Problem requirements: Once you find the line containing "Click the клинкерная" in the data below, copy it and each following line exactly, up to and including the line containing "This screenshot has width=599, height=171.", and nothing else.

Records supplied:
------------------------------------------------------------

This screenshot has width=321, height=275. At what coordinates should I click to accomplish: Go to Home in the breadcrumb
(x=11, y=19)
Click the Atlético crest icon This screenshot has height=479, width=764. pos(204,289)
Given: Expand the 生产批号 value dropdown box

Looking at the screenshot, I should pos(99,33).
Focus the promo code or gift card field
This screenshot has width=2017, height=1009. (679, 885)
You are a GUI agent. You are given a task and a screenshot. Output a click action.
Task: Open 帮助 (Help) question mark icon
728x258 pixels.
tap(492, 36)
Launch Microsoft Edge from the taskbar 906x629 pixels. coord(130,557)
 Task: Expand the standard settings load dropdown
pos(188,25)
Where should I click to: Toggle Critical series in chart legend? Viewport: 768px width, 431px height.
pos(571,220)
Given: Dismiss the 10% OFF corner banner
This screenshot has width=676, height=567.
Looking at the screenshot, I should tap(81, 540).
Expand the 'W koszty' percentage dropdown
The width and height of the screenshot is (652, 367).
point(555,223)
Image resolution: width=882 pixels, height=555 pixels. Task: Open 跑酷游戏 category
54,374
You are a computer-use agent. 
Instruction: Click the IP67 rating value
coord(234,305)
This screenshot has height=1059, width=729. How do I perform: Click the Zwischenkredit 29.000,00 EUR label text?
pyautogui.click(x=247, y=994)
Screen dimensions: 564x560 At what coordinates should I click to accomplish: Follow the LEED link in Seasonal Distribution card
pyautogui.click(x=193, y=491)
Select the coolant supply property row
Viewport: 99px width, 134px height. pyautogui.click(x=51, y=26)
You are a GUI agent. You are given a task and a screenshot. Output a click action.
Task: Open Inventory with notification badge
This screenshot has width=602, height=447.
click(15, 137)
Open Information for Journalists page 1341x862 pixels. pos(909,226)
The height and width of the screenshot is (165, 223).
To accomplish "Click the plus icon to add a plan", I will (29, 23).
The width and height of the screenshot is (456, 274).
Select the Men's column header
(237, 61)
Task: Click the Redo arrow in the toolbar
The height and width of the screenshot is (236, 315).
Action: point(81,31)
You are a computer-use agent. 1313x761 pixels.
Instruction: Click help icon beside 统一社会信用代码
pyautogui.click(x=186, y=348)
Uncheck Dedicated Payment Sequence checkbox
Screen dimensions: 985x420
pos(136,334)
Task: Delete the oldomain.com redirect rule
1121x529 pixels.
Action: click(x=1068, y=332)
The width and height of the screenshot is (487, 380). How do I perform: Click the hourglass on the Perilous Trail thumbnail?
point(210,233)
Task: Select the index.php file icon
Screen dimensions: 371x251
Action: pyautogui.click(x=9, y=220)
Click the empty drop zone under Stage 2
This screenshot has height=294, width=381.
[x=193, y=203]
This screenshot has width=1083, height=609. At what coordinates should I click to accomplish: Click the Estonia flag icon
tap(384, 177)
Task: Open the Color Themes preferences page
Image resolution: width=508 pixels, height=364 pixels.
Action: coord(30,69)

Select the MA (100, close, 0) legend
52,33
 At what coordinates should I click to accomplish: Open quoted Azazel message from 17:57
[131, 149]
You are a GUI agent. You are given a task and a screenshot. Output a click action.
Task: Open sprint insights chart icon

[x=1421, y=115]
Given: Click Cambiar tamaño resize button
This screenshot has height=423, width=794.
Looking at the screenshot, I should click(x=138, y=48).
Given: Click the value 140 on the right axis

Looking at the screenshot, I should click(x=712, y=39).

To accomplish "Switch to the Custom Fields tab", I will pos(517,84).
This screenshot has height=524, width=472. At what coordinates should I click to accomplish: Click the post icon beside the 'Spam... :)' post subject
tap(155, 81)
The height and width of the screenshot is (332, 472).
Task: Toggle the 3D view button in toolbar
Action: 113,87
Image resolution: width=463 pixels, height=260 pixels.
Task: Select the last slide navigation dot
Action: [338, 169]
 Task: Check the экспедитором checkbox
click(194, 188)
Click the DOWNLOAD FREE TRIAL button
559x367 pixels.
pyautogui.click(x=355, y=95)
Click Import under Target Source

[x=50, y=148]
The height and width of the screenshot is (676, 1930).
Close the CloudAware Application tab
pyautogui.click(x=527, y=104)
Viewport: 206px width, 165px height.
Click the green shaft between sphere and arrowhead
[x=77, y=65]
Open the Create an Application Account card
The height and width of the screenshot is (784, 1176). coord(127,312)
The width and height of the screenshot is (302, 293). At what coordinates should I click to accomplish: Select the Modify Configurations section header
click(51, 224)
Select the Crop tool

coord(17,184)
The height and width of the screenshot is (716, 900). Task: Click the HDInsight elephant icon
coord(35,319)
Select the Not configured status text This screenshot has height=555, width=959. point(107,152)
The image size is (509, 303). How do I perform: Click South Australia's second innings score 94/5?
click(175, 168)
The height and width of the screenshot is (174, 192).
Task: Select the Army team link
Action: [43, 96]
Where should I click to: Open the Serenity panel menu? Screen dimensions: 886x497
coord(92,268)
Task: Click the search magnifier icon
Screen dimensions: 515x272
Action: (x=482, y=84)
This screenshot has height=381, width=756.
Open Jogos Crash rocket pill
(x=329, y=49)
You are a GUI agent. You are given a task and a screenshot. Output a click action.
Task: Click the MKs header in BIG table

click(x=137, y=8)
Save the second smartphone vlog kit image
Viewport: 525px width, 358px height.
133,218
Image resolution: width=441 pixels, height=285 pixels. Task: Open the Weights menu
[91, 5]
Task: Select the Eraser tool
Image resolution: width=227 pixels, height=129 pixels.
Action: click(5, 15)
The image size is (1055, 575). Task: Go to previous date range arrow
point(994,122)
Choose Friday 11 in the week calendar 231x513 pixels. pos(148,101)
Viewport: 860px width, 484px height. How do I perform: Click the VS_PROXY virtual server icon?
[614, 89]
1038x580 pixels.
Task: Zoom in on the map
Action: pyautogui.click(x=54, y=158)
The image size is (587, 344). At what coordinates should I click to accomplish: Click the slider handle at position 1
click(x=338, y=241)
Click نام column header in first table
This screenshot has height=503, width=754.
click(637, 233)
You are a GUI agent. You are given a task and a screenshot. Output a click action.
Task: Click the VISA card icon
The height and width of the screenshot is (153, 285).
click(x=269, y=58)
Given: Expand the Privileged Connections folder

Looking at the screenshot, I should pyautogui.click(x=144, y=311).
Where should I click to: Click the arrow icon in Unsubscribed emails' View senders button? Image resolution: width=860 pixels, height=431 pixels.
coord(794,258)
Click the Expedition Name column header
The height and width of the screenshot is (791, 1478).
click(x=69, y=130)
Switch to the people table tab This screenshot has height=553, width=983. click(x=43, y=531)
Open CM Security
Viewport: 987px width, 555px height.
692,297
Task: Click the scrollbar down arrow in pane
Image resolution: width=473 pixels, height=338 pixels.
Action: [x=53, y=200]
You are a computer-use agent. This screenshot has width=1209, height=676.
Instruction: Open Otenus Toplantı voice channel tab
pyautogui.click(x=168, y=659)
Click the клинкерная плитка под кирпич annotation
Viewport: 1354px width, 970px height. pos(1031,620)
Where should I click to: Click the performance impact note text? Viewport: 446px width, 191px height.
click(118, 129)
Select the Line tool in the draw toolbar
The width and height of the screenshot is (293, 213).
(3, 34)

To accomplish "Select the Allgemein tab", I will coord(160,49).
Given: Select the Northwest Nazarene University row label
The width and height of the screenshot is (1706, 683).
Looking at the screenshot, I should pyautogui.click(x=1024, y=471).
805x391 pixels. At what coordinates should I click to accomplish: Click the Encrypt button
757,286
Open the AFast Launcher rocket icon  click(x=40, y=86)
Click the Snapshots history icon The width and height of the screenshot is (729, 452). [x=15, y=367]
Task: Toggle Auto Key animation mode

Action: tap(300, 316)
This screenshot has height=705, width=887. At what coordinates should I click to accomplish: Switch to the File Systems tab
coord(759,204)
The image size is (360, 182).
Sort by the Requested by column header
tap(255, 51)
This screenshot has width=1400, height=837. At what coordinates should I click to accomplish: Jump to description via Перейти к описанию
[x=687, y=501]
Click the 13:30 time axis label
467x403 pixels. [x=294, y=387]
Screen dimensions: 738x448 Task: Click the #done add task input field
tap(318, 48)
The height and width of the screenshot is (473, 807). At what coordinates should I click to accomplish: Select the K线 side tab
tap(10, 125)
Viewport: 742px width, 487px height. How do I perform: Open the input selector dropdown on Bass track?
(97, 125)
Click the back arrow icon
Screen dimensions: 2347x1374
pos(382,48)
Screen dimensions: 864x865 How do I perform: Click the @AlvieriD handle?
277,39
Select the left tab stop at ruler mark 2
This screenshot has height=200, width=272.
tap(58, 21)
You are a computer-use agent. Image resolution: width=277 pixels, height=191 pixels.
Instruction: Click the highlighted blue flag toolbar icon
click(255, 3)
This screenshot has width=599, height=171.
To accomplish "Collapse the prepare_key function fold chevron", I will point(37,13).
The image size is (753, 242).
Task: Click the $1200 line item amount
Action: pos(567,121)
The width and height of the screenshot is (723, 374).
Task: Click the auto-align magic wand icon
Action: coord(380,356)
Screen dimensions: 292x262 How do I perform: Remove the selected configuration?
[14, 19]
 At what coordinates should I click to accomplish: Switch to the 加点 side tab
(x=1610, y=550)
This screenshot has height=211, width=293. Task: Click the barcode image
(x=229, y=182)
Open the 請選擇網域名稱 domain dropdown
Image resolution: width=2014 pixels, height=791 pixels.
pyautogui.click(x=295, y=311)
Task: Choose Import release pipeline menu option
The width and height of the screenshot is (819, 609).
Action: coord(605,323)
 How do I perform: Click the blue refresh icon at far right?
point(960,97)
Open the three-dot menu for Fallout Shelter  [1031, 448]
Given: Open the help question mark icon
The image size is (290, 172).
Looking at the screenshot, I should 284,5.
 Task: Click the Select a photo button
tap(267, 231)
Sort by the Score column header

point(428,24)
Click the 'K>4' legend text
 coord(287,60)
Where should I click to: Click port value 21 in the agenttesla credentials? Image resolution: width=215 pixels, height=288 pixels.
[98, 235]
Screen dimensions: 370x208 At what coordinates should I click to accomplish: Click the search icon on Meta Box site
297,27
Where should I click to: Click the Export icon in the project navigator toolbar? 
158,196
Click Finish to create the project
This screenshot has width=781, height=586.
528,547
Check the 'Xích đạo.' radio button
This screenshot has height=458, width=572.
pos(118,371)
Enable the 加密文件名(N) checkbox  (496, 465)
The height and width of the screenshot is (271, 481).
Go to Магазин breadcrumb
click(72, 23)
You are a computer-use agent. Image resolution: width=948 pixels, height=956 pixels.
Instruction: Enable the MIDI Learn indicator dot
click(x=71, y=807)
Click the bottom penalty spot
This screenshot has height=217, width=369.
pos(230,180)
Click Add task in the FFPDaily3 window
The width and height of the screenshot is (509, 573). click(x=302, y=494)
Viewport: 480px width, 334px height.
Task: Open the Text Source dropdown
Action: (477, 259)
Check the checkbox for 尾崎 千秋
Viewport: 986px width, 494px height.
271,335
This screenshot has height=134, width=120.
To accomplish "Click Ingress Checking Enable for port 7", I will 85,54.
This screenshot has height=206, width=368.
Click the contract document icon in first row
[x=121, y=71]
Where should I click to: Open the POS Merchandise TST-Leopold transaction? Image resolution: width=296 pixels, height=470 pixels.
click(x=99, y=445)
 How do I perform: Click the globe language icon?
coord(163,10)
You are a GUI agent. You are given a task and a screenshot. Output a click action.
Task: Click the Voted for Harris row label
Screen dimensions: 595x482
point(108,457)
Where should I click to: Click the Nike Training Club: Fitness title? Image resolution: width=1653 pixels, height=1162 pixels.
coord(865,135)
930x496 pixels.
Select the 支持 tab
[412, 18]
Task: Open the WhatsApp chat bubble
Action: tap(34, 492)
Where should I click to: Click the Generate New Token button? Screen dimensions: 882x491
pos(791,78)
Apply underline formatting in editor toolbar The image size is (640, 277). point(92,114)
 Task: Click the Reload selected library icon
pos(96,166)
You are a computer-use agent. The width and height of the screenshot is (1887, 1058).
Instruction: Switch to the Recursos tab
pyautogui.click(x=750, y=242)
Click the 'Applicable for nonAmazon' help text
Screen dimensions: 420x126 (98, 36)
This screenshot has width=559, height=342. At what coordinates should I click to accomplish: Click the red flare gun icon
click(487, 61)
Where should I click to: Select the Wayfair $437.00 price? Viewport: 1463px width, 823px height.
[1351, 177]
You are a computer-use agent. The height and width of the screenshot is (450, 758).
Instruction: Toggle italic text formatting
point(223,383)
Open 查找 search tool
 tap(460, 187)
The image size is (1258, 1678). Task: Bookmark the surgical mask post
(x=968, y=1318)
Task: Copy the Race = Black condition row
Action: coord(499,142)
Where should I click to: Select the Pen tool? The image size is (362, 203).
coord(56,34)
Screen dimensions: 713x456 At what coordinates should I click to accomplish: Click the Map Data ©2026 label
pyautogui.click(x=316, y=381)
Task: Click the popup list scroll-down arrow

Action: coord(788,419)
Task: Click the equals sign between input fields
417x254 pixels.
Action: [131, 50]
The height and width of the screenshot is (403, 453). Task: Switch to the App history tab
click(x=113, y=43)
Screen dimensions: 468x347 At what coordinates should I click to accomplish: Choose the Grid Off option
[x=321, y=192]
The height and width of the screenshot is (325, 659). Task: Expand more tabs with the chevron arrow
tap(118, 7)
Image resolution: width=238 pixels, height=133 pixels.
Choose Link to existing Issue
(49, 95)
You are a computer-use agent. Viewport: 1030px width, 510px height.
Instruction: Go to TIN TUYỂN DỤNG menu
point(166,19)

------------------------------------------------------------

Answer space:
Click the клинкерная плитка под кирпич annotation
Viewport: 1354px width, 970px height. pos(1031,620)
Where should I click to: Click the performance impact note text? Viewport: 446px width, 191px height.
click(118, 129)
Select the Line tool in the draw toolbar
The width and height of the screenshot is (293, 213).
(3, 34)

To accomplish "Select the Allgemein tab", I will coord(160,49).
Given: Select the Northwest Nazarene University row label
The width and height of the screenshot is (1706, 683).
Looking at the screenshot, I should pyautogui.click(x=1024, y=471).
805x391 pixels. At what coordinates should I click to accomplish: Click the Encrypt button
757,286
Open the AFast Launcher rocket icon  click(x=40, y=86)
Click the Snapshots history icon The width and height of the screenshot is (729, 452). [x=15, y=367]
Task: Toggle Auto Key animation mode

Action: tap(300, 316)
This screenshot has height=705, width=887. At what coordinates should I click to accomplish: Switch to the File Systems tab
coord(759,204)
The image size is (360, 182).
Sort by the Requested by column header
tap(255, 51)
This screenshot has width=1400, height=837. At what coordinates should I click to accomplish: Jump to description via Перейти к описанию
[x=687, y=501]
Click the 13:30 time axis label
467x403 pixels. [x=294, y=387]
Screen dimensions: 738x448 Task: Click the #done add task input field
tap(318, 48)
The height and width of the screenshot is (473, 807). At what coordinates should I click to accomplish: Select the K线 side tab
tap(10, 125)
Viewport: 742px width, 487px height. How do I perform: Open the input selector dropdown on Bass track?
(97, 125)
Click the back arrow icon
Screen dimensions: 2347x1374
pos(382,48)
Screen dimensions: 864x865 How do I perform: Click the @AlvieriD handle?
277,39
Select the left tab stop at ruler mark 2
This screenshot has height=200, width=272.
tap(58, 21)
You are a computer-use agent. Image resolution: width=277 pixels, height=191 pixels.
Instruction: Click the highlighted blue flag toolbar icon
click(255, 3)
This screenshot has width=599, height=171.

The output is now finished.